→ **EXERCISE PROMPT**: In the data that follows, count every line holding the string "agent" and give the count alone.

--*--

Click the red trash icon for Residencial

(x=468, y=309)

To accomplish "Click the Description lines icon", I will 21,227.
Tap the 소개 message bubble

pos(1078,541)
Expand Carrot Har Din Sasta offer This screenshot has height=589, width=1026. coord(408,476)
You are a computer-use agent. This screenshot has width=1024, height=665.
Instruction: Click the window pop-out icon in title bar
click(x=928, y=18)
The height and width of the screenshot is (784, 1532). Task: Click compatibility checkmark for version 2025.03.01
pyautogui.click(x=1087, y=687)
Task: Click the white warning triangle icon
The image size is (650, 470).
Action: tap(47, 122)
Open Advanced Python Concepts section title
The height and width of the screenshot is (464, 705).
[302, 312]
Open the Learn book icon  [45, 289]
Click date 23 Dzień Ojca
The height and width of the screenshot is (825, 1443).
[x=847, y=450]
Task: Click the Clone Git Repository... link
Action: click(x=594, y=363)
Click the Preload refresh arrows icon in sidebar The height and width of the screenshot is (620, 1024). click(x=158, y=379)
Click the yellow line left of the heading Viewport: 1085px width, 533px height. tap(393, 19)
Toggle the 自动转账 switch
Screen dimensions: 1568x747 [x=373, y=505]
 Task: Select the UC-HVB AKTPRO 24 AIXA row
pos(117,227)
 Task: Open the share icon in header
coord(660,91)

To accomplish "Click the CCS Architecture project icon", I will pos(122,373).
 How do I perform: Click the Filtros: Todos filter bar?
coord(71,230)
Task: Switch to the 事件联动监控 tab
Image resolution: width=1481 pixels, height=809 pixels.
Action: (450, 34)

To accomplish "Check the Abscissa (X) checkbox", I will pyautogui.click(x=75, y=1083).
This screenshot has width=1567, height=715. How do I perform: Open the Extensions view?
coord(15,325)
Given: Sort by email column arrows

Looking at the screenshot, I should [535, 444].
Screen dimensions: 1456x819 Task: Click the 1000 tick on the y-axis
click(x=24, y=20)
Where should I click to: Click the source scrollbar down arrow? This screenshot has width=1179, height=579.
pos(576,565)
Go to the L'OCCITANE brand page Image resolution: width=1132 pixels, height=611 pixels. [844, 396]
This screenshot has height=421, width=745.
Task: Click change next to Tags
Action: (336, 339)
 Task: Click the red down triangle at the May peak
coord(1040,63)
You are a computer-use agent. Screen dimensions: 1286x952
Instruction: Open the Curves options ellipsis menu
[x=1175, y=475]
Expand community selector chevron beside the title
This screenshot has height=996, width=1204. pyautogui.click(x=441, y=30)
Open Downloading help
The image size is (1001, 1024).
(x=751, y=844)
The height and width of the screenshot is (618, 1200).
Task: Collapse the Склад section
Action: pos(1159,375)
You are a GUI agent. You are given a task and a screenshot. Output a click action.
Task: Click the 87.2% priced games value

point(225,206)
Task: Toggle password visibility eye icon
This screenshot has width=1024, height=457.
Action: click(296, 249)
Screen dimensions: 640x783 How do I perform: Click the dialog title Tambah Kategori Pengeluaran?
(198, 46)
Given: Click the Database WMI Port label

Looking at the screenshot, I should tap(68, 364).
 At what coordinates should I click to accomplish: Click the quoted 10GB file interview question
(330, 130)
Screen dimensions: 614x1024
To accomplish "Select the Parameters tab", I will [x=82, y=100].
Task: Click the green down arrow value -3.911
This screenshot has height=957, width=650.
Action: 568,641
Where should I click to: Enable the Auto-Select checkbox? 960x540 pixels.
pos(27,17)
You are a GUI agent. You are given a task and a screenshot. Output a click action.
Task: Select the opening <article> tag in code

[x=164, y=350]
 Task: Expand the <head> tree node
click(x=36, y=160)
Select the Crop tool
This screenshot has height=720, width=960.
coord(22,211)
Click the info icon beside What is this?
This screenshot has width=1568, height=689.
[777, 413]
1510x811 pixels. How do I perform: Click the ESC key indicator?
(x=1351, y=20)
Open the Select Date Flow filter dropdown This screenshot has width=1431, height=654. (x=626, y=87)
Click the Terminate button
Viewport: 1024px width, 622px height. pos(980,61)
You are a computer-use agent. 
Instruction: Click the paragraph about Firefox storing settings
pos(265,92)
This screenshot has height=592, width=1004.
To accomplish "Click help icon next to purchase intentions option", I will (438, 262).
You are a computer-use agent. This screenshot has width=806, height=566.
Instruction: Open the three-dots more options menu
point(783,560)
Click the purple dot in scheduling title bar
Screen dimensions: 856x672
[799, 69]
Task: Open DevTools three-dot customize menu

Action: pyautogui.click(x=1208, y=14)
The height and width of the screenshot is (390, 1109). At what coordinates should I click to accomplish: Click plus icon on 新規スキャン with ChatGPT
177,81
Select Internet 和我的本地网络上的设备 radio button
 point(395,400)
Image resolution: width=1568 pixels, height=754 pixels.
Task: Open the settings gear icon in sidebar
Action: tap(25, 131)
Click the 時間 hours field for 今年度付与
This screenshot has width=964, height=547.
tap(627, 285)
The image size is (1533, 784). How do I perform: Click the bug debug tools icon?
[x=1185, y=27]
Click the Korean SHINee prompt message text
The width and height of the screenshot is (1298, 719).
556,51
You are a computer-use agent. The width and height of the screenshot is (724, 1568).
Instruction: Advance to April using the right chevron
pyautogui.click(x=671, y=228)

--*--

→ **TASK ANSWER**: 7